MULTITASKING

For years it was like a ‘badge of honour’ that I wore with great pride.

Quite bluntly it is a pre-requisite for working as a journalist in a television newsroom. And, for me, that’s likely where it started.

Honing and sharpening of the skill continued as a young mother, then as an entrepreneur, then as a parent working outside the home 4 days a week, and running a side business.

The influx and influence of technology took this skill to epic levels. Suddenly the ability to be ‘mobile’, not tethered to a desk or space was both freeing and electrifying in terms of ensuring uninterrupted productivity.

It started with the ‘built-like-a-mini-barbell’ cell phone way back when, graduated to a Blackberry in my case, and then to a smartphone (it took a while to have that Blackberry pried away from my digits).

And, there has been no looking back. That is, until recently.

Conducting a business call on the phone while feeding a child, watching a news report and listening for the laundry signal — certainly had multiple senses and body parts keenly activated and operating — at the same time.

In fact, it got to a point where doing only two things at once did not provide an adequate challenge, thrill or accomplishment.

That is, until recently.

OPTIMAL BRAIN FUNCTION

During an interview a few months ago, an expert on organization divulged that our brains are constructed only to remember what can ‘fit on a square post-it note’. Think about that small piece of real estate. It’s microscopic.

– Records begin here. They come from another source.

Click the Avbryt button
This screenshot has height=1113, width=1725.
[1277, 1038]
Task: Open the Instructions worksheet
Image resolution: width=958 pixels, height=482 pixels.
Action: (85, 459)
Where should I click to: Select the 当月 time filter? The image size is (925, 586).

As I analyzed this new learning further and did more research, it all made perfect sense. It led by to actively re-evaluate the benefits and disadvantages of taking on varied, multiple tasks at the same time, especially as a parent.

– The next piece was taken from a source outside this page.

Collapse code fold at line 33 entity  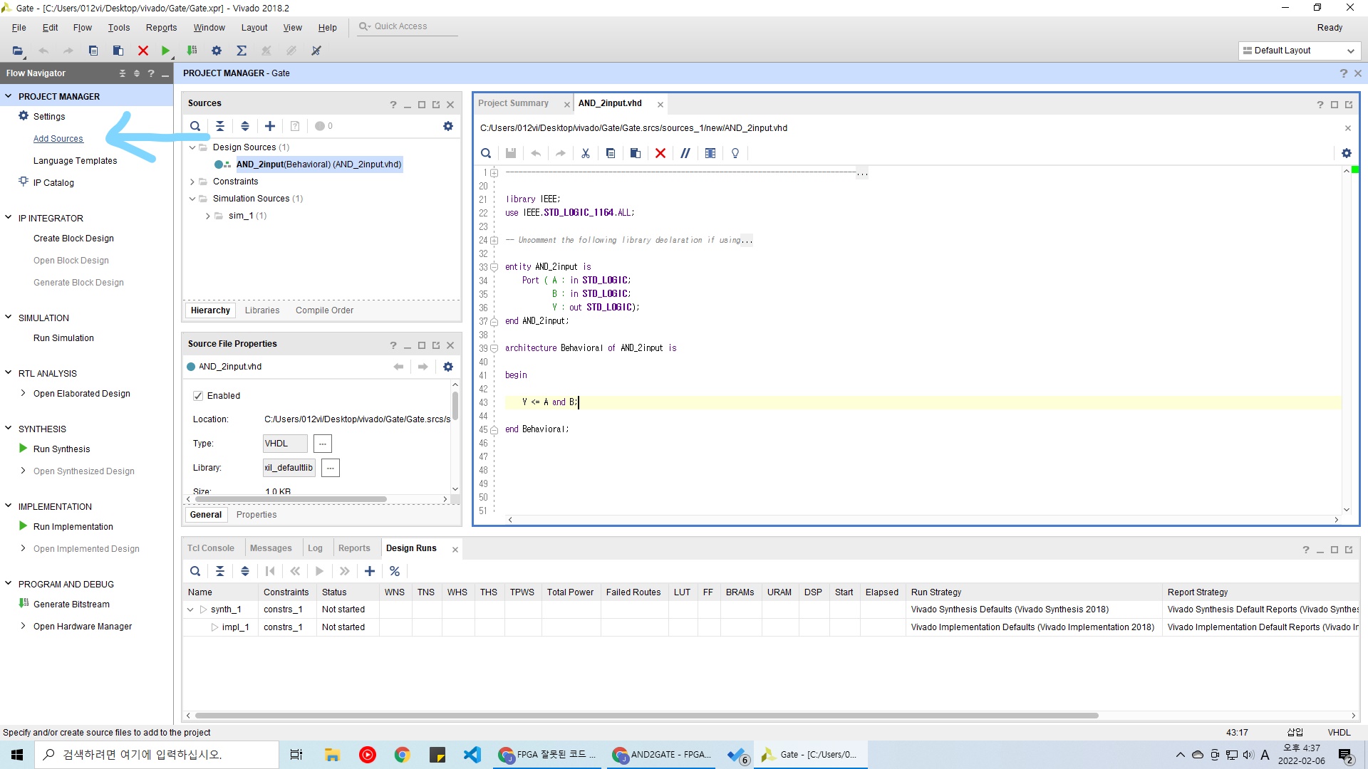click(x=494, y=267)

A recent study revealed that only 2.5 per cent of the population can multitask effectively.

Even before that discovery, though, I WAS SOLD.

As a result, it both shocks and pains me to admit that I have and am actively purging multitasking from my suite of skills.

It just does not make sense to me anymore, whereas once upon a time, it was the only thing that made total sense — to both survive and thrive.

INTENTIONAL FOCUS

Multitasking is no longer optimal for me because it:

  • increasingly hinders productivity
  • competes for attention thereby splintering focus
  • comprises quality; actively preventing my best work
  • promotes the threat of veering off into a tangent that could last unnecessarily long
  • contributes to my increasingly feeble memory (once a force to be reckoned with)
  • inhibits efficiency rather than improving it
  • detracts from meaningful conversations

So, as an antidote to multitasking, I now employ these tactics:

  • block chunks in my calendar for individual tasks
  • turn off notifications on my phone for whole parts of the day
  • limit the number of times I check my devices
  • severely limit time scrolling social media (already not much; now even less)
  • strive for 3 to 5 items on a daily to-do list (hide the other 30+ items where they cannot be seen)
  • daily morning meditation (new for me)
  • leverage ‘quiet’ time as truly quiet
  • start and finish a task, where possible, in one sitting
  • celebrate focused thinking and action
  • schedule themed tasks during a specified time, weekly
  • mindfulness

All of the above-mentioned small steps really do add up to a whole new perspective that promotes clarity, better concentration, thoughtful and intentional action.

On another level, collectively, these also allow for ‘living in the moment’ — certainly a gift bestowed to the world by this pandemic and hopefully sustained well past COVID-19’s presence.

DRIVERS OF DISTRACTION

Additionally, I cannot help but think as I often have in the past, about just how much we have and are taxing our brains — almost treating them like mini computers — during this age of knowledge and information.

When you stop and truly think about it, the intake, processing and outputting of data that we undertake using our grey matter is astounding and not sustainable. It can certainly be both a blessing and a curse, if not managed or acknowledged.

And over time, you have to think that it can only hinder wellness and mental health. I would suggest the latter is well underway in society today.

Science continues to unearth new findings in this area as it relates to multitasking, distractions and memory loss.

As a slave to evidenced-based anything, I am paying close attention to these findings and others, while being proactive about minimizing any negative effects on my own health.

After all, cognitive impairments, including the skyrocketing cases of dementia that are being forecast, must have some of their roots in this area, couldn’t they?

MEANINGFUL MINDFULNESS

Another wonderful benefit of, let’s call it, ‘uni-tasking’ is its impact on conversations — whether in-person, on the phone or online (with or without video). There is so much to note when we give our full and undivided attention to relationships, especially as parents.

The cues from our children are there for us to notice, acknowledge and perhaps even discuss — should we choose to do so. By the way, no one knows better than a child, when their mom or dad is distracted and not paying full attention. And the beauty is, they will often call us out on it.

In the meantime, it all starts with an active awareness of the distractions, an insatiable appetite for clarity and the ultimate pursuit of better focus across the board.

The pandemic might not be the best time to re-evaluate multi-tasking for many parents juggling virtual learning, working from home and reduced child-care options.

It is likely a good a time as any however to quietly reflect on it.